通过协调流式体验使大型语言模型成为更好的推理者

Research

arXiv

Making Large Language Models Better Reasoners with Orchestrated Streaming Experiences

Xiangyang Liu ,

Junliang He ,

Xipeng Qiu

论文信息在线阅读PDF

摘要 Abstract

大型语言模型（LLMs）可以在零样本或少样本设置下通过生成中间思维来进行复杂的推理。然而，零样本提示始终会遇到性能低下问题，而少样本提示的优越表现依赖于手工制作的演示。本文提出RoSE（基于协调流式体验的推理），这是一种用于解决推理任务的一般框架，能够在无需复杂外部努力的情况下自我提升。为了实现RoSE，我们描述了一种架构，该架构扩展了LLM，将所有已回答的问题及其思维存储在流式体验池中，然后从池中协调有助于回答新问题的问题。为建立问题感知的协调机制，RoSE首先计算池中每个问题与新测试问题之间的相似度。由于每个已解答问题的解决方案并不总是正确的，RoSE将根据其与新问题的相似度对问题进行排序，并将其均匀地划分为多个桶。最后，它从每个桶中提取一个问题，从而使这些提取的问题更加多样化。为了让这些提取的问题尽可能帮助RoSE回答新问题，我们为每个问题引入了不确定性与复杂性的两个其他属性。RoSE将优先选择每个桶中不确定性低且复杂性高的问题。我们在各种推理任务、LLMs和CoT方法中评估了RoSE的通用性。

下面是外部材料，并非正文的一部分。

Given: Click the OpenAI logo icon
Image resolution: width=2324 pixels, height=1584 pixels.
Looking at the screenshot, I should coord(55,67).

Large language models (LLMs) can perform complex reasoning by generating intermediate thoughts under zero-shot or few-shot settings. However, zero-shot prompting always encounters low performance, and the superior performance of few-shot prompting hinges on the manual-crafted demonstrations. In this paper, we present RoSE (Reasoning with Orchestrated Streaming Experiences), a general framework for solving reasoning tasks that can self-improve without complex external efforts. To enable RoSE, we describe an architecture that extends an LLM to store all answered questions and their thoughts in a streaming experience pool then orchestrates helpful questions from the pool to assist in answering new questions. To set up a question-aware orchestration mechanism, RoSE first calculates the similarity of each question in the pool with a new test question. Since the solution to each answered question is not always correct, RoSE will sort the questions according to their similarity with the new question, and then uniformly divide them into multiple buckets. It finally extracts one question from each bucket to make these extracted questions more diverse. To make these extracted questions help RoSE answer new questions as much as possible, we introduce two other attributes of uncertainty and complexity for each question. RoSE will preferentially select the questions with low uncertainty and high complexity from each bucket. We evaluate the versatility of RoSE in various reasoning tasks, LLMs, and CoT methods.